NEW YORK – Prime Minister Shinzo Abe said Saturday that Japan will focus on ways to improve Africa’s health system and curb extremism there during next year’s Tokyo-led African development summit, which will be held on the continent for the first time.
In a meeting with African leaders and officials in New York, Abe said next year’s Tokyo International Conference on African Development in Kenya would be Japan’s chance to show off its contribution to restructuring Africa’s health system and battling terrorism, including the fight against Boko Haram extremists.
Since the last TICAD summit, in 2013 in Yokohama, challenges such as the Ebola virus outbreak, the expansion of extremism and terrorism, and falling commodity prices threatened Africa’s economic foundations, as well as its peace and stability.
Abe said Japan would back up the African people’s “firm will” to overcome these challenges.
“In cooperation with each African country and each co-sponsor, Japan is determined to ensure success in the next TICAD summit for Japan, Africa and the whole of the international community,” Abe told the meeting, which was broadcast live over the Internet. The United Nations, World Bank and African Union Commission are all co-sponsors of the summit.

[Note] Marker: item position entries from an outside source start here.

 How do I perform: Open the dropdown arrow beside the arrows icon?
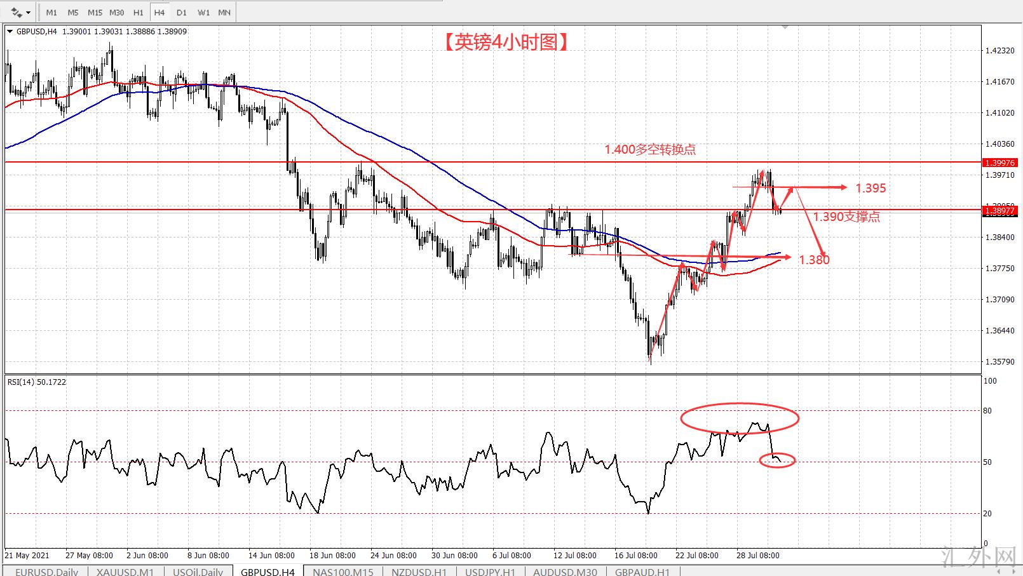click(x=28, y=13)
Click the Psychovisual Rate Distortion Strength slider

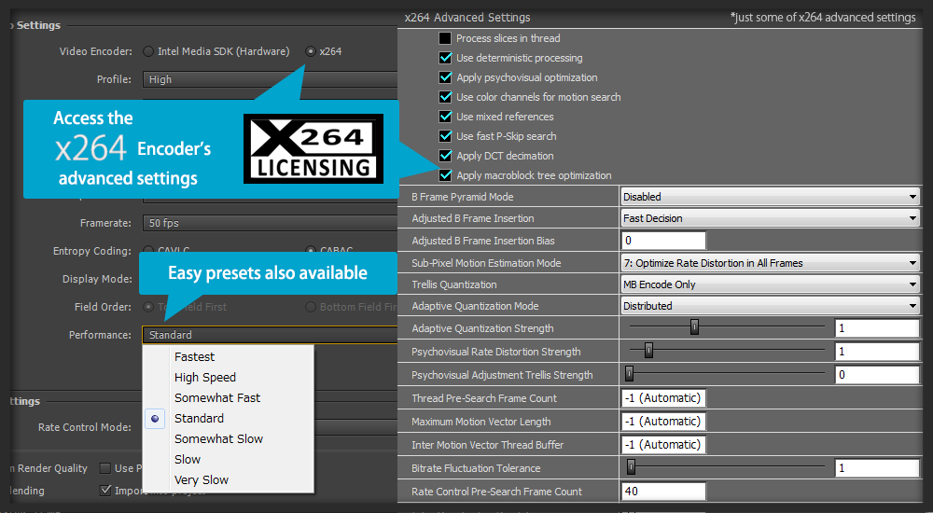(648, 351)
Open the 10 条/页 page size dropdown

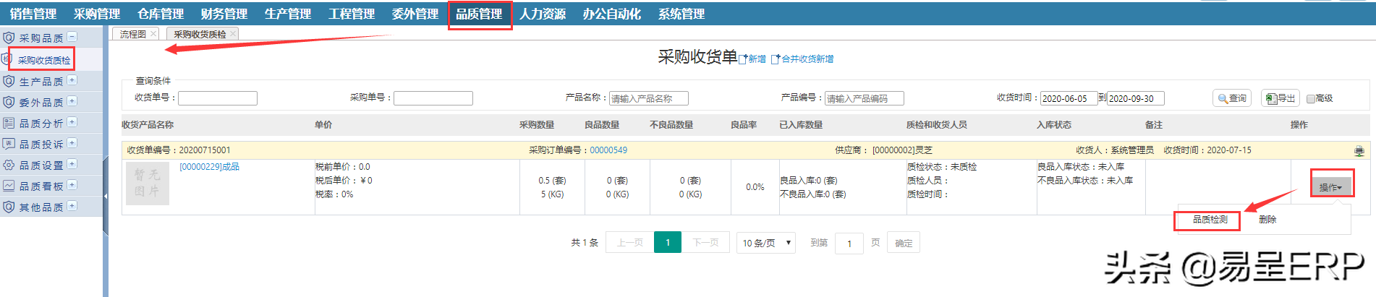click(765, 243)
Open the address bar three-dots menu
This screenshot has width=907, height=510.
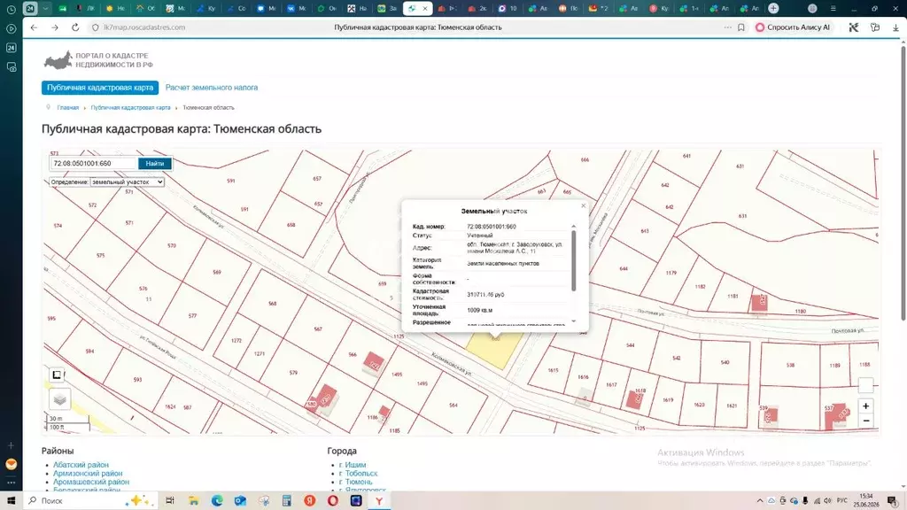727,27
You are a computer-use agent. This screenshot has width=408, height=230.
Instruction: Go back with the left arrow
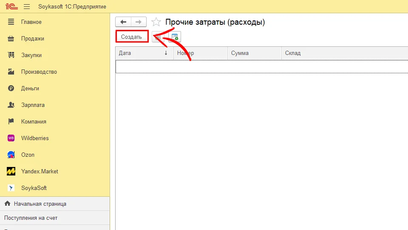point(123,22)
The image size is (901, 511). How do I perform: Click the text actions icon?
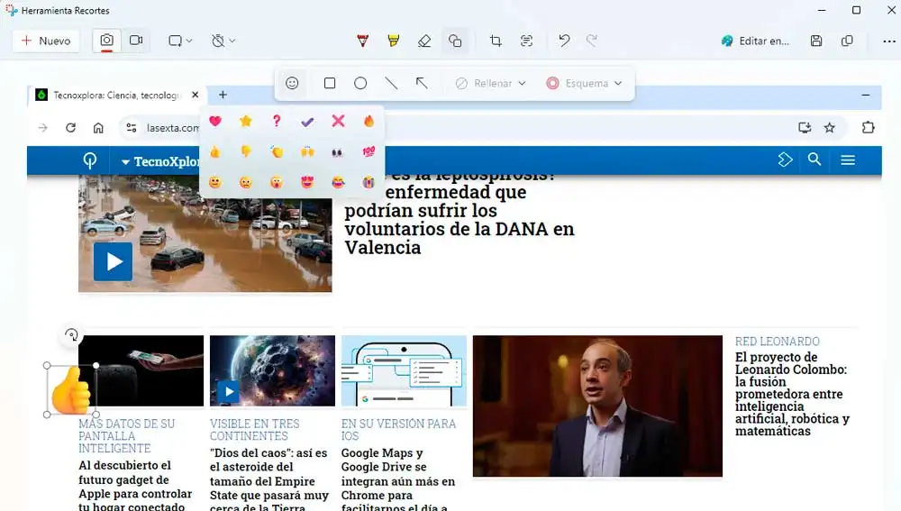(527, 41)
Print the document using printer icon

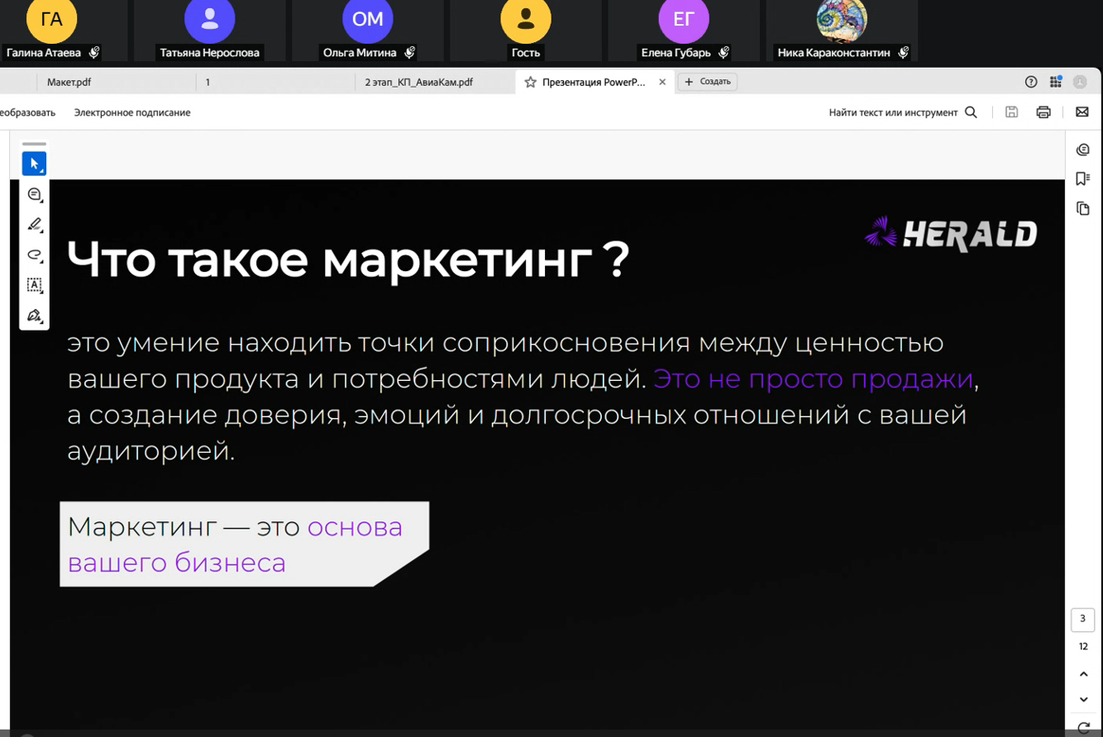coord(1043,112)
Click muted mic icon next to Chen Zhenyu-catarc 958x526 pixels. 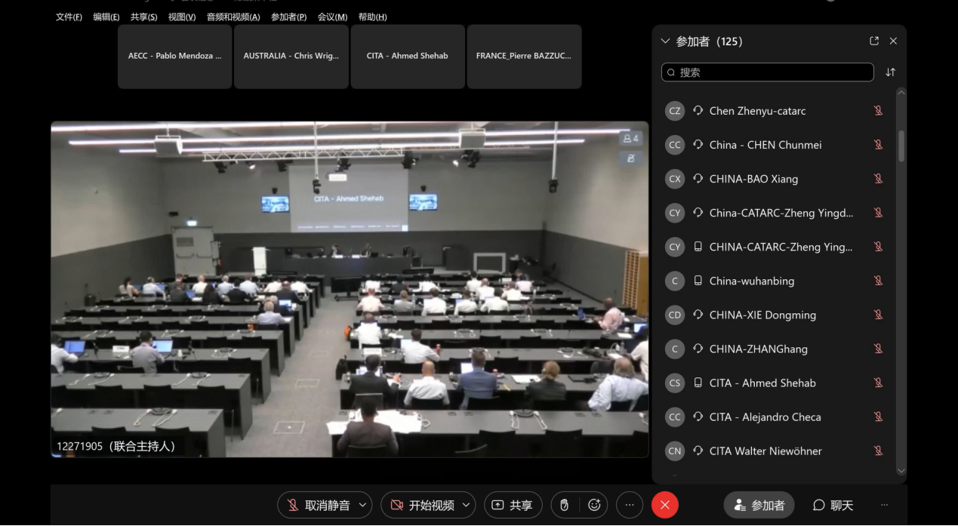point(878,111)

Abe has rallied Africa’s support for Japan’s bid to become a nonpermanent member of the U.N. Security Council from next year. He has also sought close cooperation with African nations in reforming the 15-member council, a push that he has called an effort to better represent the international community of the 21st century.
“A majority of discussions at the Security Council concern peace and stability of Africa,” he said. “Japan is determined to make proactive contributions to such discussions, and we would like to have your support.”
In a separate meeting, Abe and Kenyan President Uhuru Kenyatta agreed to work closely together to ensure the TICAD summit’s success, the Japanese Foreign Ministry said.
In a Foreign Ministry press release, Abe also pointed to the controversial security laws enacted Sept. 18 as a specific action by Japan to further contribute to peace and stability in the Asia-Pacific region and worldwide.
Kenyatta expressed support for the laws, which expand the scope of operations of Japanese troops abroad, saying the international community must take active steps in the face of new types of threats, the release added.